■ TASK: Output the lines of the records below exactly, beginning at their first line and ending at the line with "This screenshot has height=577, width=1024."; include no pictures.

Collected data
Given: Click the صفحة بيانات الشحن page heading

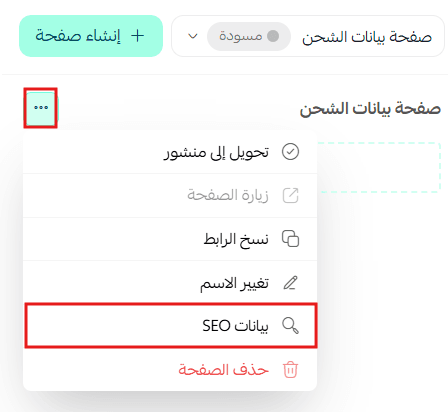Looking at the screenshot, I should [370, 109].
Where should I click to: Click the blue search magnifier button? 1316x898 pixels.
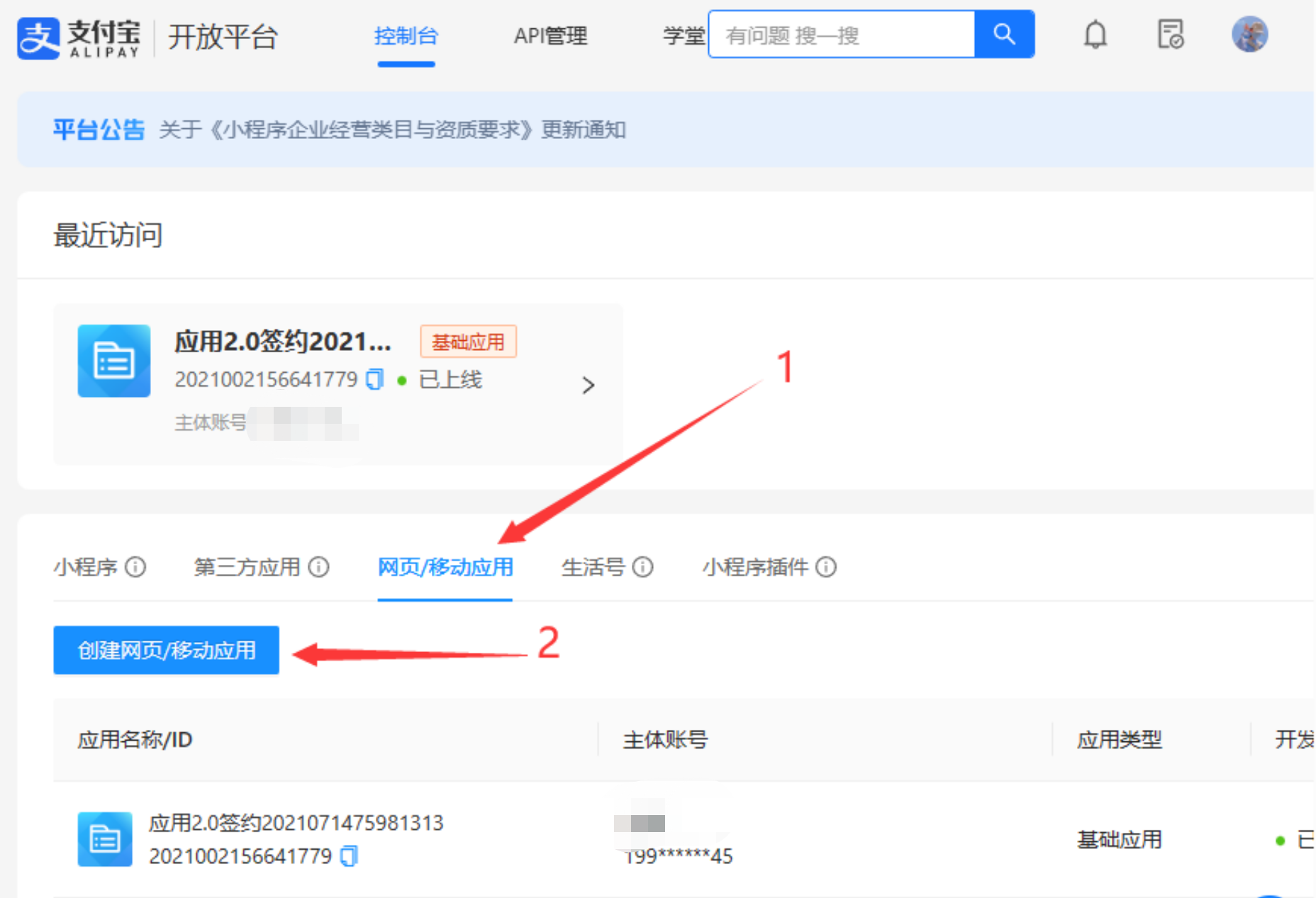pos(1003,34)
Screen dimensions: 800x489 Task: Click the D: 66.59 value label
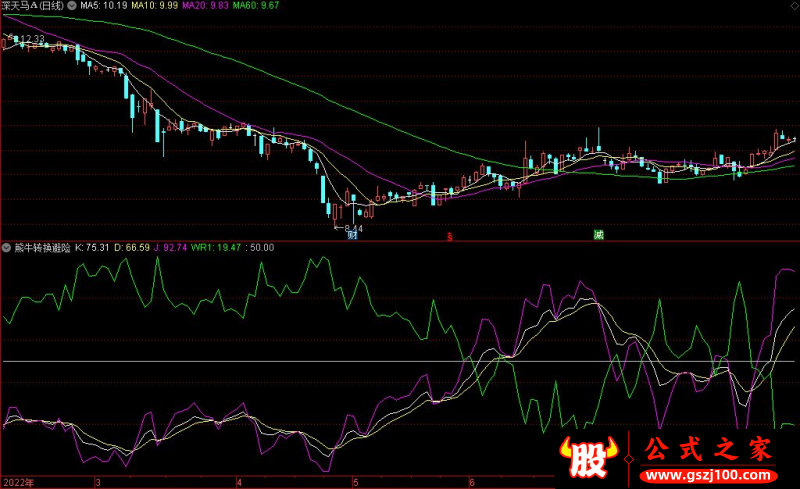[134, 247]
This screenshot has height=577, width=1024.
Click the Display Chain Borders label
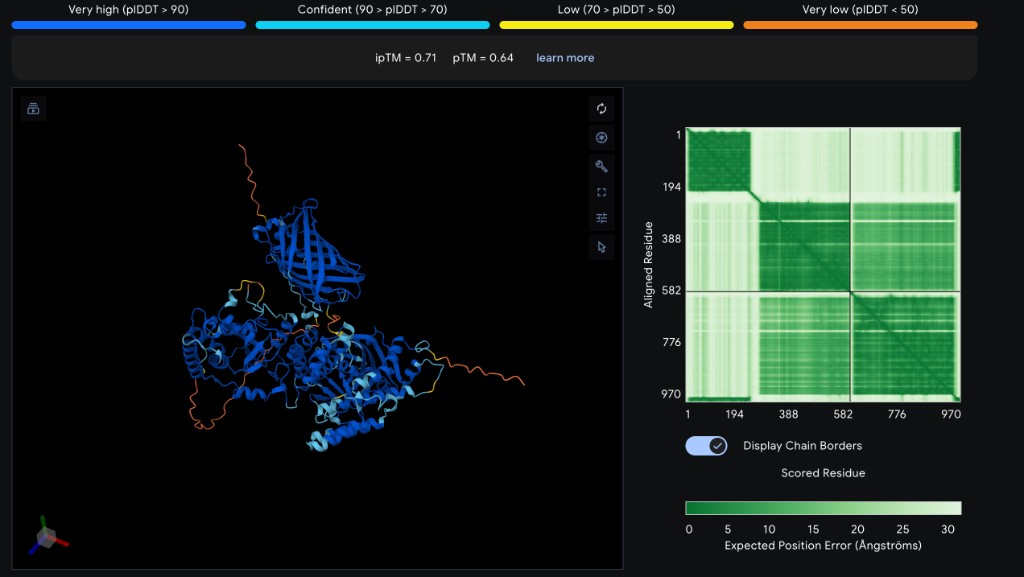802,446
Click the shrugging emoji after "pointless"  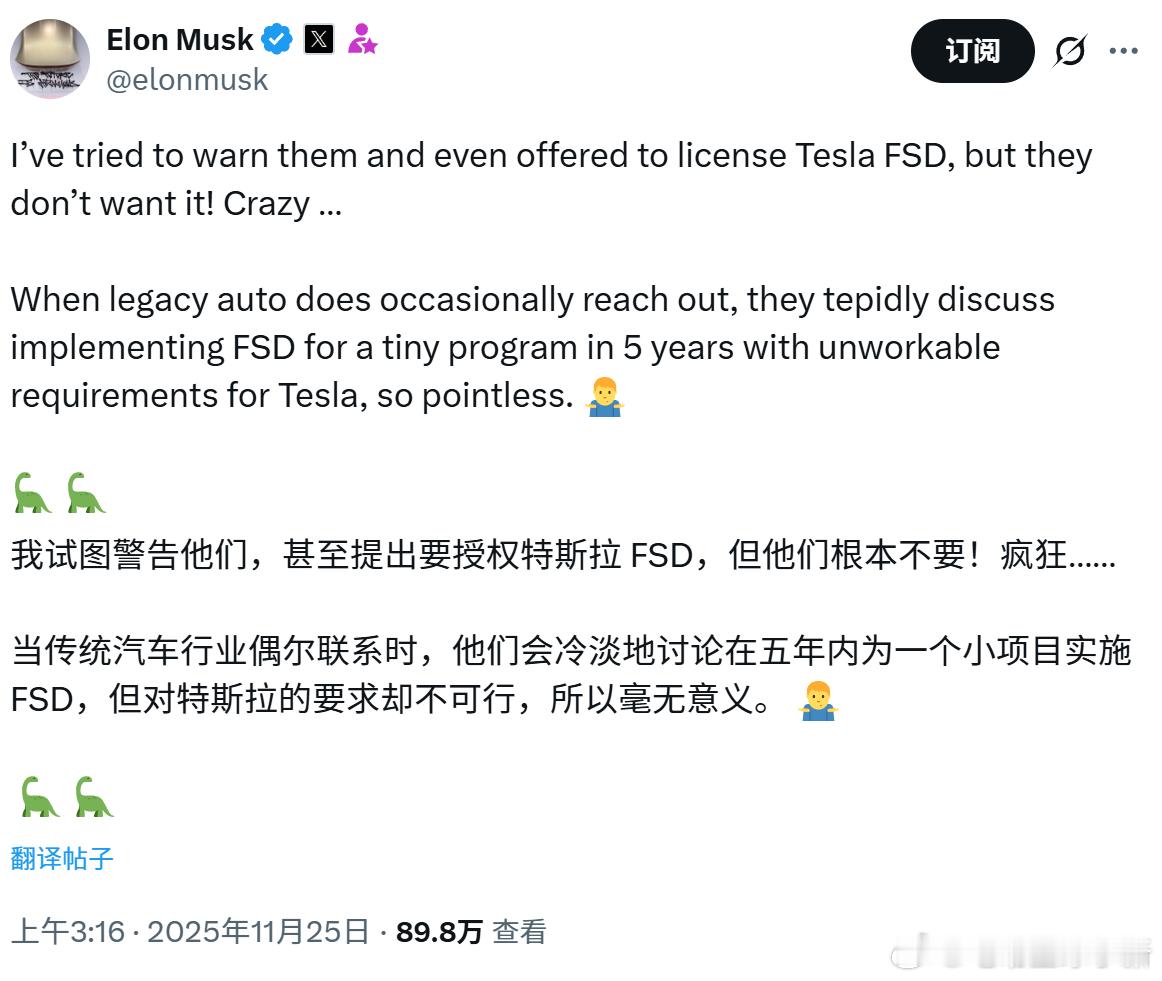tap(605, 397)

■ ANSWER AREA:
Given: Click the صفحة بيانات الشحن page heading

Looking at the screenshot, I should [370, 109].
Where should I click to: Click the blue search magnifier button? 1316x898 pixels.
pos(1003,34)
Screen dimensions: 800x489 Task: Click the D: 66.59 value label
[134, 247]
This screenshot has height=577, width=1024.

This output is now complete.